Featured Post

SIX KEYS TO A LITERARY GENETIC CODE

In essays on the subject of centricity, I've most often used the image of a geometrical circle, which, as I explained here,  owes someth...

Monday, October 5, 2015

RETHINKING THE UNDERTHOUGHT

I started out OVERTHINKING THE UNDERTHOUGHT with this quote from Frye:

Meaning is derived from context, and there are two contexts for verbal meaning: the context of literature and the context of ordinary explicit or intentional discourse. When we first read a concentrated and difficult poem, we first try to grasp its explicit meaning, or the prose sense of what it says. We often call this the “literal” meaning, but actually it is a translation of the poem into a different verbal context, and is not what the poem really means at all. Gerard Manley Hopkins draws a distinction between the poet’s “overthought” or explicit meaning, and his “underthought,” or the meaning given by the progression of images and metaphors. But it is the “underthought” that is the real poetic meaning, and the explicit meaning must conform to it ...-- Northrop Frye (fuller context here).

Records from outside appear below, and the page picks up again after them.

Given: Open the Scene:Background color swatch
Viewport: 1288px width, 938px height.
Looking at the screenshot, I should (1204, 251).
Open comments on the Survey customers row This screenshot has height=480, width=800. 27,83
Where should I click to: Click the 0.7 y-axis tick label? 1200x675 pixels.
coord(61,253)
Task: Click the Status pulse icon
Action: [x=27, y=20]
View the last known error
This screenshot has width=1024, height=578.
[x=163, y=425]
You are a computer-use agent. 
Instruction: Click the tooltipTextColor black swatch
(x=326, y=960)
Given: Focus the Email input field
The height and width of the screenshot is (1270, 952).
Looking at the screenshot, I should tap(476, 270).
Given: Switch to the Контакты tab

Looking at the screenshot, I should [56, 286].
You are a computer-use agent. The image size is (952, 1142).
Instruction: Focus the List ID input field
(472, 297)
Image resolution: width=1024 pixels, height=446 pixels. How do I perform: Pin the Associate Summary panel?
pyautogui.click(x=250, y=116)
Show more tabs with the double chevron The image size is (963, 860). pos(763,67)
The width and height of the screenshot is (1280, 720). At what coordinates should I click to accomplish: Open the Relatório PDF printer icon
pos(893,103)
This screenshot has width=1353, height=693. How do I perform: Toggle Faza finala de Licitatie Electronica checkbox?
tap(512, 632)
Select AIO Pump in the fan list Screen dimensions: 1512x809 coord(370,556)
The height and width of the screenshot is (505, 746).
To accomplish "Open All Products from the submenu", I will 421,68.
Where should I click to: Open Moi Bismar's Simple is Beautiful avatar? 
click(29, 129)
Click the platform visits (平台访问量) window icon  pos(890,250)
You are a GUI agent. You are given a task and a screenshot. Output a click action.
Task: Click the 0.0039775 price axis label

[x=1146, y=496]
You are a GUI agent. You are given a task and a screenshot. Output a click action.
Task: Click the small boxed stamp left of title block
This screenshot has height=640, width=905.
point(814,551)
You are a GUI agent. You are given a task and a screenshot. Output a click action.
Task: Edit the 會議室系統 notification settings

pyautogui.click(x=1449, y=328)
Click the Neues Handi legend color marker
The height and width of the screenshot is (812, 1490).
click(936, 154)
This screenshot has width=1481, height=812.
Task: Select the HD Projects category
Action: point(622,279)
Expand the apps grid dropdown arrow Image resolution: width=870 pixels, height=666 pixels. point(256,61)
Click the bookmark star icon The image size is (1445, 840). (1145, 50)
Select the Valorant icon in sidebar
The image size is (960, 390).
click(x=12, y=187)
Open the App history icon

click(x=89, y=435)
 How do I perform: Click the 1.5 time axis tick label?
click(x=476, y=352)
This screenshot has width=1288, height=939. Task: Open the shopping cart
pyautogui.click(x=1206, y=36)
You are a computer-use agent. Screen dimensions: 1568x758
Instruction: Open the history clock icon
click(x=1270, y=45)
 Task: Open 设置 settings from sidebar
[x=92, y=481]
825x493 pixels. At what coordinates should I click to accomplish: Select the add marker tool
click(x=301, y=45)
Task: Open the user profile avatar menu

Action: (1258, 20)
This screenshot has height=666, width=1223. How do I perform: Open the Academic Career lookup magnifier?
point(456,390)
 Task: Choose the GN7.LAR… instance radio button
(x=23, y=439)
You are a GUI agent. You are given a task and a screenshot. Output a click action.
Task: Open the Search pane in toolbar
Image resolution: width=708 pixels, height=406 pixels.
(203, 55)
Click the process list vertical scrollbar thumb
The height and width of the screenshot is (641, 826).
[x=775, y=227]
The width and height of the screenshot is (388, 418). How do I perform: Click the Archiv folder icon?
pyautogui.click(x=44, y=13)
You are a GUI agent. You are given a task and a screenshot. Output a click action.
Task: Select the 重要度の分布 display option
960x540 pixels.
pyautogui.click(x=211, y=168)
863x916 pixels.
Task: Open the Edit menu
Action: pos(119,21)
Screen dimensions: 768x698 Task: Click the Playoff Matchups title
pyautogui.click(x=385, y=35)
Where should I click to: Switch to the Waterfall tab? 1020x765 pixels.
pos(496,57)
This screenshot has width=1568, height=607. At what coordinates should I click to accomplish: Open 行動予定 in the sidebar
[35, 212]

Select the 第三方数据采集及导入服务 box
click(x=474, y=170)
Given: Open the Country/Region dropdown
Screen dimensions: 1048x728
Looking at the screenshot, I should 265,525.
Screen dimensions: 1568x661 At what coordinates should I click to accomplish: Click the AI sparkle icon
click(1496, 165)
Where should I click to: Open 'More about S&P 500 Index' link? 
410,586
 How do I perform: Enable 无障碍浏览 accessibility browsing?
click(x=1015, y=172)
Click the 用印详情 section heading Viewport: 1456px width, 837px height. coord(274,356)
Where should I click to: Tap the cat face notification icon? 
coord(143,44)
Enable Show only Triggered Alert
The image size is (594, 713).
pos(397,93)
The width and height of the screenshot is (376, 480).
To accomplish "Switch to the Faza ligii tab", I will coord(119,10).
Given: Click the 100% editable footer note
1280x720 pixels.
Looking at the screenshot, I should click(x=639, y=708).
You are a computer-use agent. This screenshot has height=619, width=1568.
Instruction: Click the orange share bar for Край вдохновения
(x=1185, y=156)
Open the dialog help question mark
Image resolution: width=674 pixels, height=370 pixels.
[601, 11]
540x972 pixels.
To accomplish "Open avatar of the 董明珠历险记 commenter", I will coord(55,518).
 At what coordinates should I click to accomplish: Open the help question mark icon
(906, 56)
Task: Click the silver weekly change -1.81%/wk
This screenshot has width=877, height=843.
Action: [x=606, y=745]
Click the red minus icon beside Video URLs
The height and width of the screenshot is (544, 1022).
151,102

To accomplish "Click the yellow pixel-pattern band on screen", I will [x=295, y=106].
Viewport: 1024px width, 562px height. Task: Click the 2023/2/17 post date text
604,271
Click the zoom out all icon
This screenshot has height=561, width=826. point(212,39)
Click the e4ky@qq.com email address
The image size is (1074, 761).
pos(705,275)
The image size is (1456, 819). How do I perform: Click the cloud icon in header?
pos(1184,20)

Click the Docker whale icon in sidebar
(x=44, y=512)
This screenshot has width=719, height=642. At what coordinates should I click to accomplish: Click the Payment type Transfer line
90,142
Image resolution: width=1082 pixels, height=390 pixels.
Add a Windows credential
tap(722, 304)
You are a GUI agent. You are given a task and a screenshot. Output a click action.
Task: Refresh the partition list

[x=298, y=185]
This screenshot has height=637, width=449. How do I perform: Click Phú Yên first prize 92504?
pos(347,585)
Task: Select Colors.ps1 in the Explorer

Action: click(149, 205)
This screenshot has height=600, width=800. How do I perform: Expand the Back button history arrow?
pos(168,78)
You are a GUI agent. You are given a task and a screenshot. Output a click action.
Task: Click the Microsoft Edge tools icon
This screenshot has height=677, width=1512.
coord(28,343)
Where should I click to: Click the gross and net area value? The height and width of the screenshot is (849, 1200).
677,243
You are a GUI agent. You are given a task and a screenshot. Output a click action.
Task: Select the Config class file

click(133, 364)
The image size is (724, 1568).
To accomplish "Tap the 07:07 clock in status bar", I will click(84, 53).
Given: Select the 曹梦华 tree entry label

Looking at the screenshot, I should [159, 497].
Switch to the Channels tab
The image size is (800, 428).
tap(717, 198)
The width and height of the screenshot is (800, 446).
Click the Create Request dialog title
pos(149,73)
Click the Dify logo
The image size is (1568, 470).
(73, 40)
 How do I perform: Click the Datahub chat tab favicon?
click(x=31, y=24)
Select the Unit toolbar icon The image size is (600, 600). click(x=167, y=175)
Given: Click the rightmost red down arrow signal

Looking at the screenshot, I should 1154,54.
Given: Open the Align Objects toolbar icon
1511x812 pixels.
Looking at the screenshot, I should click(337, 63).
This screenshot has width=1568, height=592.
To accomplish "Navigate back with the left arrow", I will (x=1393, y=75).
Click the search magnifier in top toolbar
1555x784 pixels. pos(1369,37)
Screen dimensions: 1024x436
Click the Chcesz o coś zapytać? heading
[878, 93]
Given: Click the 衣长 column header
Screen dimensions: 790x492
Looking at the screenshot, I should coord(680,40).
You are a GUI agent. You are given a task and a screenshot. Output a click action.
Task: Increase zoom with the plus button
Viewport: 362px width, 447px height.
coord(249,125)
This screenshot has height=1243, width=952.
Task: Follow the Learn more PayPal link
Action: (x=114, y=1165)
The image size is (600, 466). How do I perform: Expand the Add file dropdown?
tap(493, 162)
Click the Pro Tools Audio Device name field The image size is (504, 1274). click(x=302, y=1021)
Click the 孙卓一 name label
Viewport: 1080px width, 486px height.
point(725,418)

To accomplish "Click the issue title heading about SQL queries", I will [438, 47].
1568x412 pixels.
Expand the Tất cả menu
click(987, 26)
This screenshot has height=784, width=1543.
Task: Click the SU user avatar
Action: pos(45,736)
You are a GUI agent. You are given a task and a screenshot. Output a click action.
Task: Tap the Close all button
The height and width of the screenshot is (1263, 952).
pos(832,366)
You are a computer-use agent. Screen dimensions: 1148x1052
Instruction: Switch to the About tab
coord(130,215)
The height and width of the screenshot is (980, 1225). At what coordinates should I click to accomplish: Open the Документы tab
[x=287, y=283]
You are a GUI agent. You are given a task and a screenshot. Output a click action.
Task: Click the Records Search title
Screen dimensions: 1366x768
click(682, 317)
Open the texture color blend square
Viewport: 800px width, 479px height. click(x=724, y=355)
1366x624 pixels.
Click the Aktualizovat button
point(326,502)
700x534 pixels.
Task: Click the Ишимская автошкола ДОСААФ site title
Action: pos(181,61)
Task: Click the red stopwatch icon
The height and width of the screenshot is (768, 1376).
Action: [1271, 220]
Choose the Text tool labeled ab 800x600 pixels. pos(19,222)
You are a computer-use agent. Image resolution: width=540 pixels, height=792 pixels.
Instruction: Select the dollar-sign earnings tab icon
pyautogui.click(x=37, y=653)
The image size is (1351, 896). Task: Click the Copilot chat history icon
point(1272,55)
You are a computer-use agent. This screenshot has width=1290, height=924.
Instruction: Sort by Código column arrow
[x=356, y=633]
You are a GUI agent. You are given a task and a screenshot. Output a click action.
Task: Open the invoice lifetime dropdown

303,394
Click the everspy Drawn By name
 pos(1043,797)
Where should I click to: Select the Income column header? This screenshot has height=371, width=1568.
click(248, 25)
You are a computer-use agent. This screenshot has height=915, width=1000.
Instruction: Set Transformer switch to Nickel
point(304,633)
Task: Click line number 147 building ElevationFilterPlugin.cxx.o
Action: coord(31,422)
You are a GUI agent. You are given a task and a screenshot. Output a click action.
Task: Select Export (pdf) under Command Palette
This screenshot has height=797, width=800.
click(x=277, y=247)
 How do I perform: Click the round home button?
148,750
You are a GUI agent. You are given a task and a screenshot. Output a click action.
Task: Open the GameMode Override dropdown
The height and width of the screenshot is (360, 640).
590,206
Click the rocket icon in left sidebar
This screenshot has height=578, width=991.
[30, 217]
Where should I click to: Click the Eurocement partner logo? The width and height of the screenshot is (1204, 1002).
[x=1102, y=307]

I didn't use Hopkins' term "overthought" in the essays I directed at a couple of elitist critics, but I did state that they were guilty of "overthinking:" of taking narratives made up of "images and metaphors" and locking them into predetermined complexes of ideas. Within the scope of my essays, "overthought" might describe this tendency, while "underthought" described the reader's tendency to read the narrative's images and metaphors first and foremost as things that aroused either sympathetic or antipathetic affects in him. These emotional responses then lead to the abstract ideas, rather than the other way around.

While I agree with Frye's basic conclusion from the material given, I don't think Hopkins' original thesis goes far enough. I think the "literal meaning" is not something that looms "over" the poem, as a dialectical theme can be descried 'from above." The literal meaning is, amusingly enough, also the "lateral meaning;" one arrives at it by following the progression of events and expressed feelings from point A to point Z, and that is "what happened."

The word "overthought," in my opinion better properly describes a hyper-intellectual approach to art that Frye himself described in his essay "Mouldy Tales," collected in A NATURAL PERSPECTIVE:

{Certain critics] feel that [literature's] essential function is to illuminate something about life, or reality, or experience, or whatever we call the immediate world outside literature. Thus they tend... to think of literature, taken as a whole, as a vast imaginative allegory, the end of which is a deeper understanding of the nonliterary center of experience...

"Underthought," obviously, I would keep just as it is, with the caveat that just because one believes in starting one's critiques by talking about the progression of images and metaphors, that does not mean one has nothing to say about how the "images of intuition" can become ordered into "structures of dialectic thought."

It may be that my revised versions of overthought and underthought will in future serve me as shortened forms for the respective effects that "the function of thinking" and "the function of intuition" have upon literary narrative.  I concluded in REFLECTIONS IN A MERCURIAL EYE PART 3   that both myth-critics and ideological critics were in a similar unenviable position as far as converting the majority of readers to pursue more abstract readings of texts. Most readers quite logically are concerned with lateral meaning, which takes in both "the function of sensation" and "the function of feeling"-- and in truth, the abstractions of both overthoughts and underthoughts are only possible when constructed on the foundation of concrete experience. Thus, I personally can still enjoy many narratives that don't have much in the way of abstract meaning, as long as they excel in terms of sensation, feeling, or some combination thereof.  Many of my favorite comics from my early days will not make the grade as myth-comics, such as the 1960s DOOM PATROL, which did its level best to emulate the charisma of the 1960s FANTASTIC FOUR. The Drake-Premiani stories are still fun to read for their lateral meaning, for their appeals to sensation and feeling-- but overthought and underthought will not appear nearly as much as they do in the Lee-Kirby FF-tales.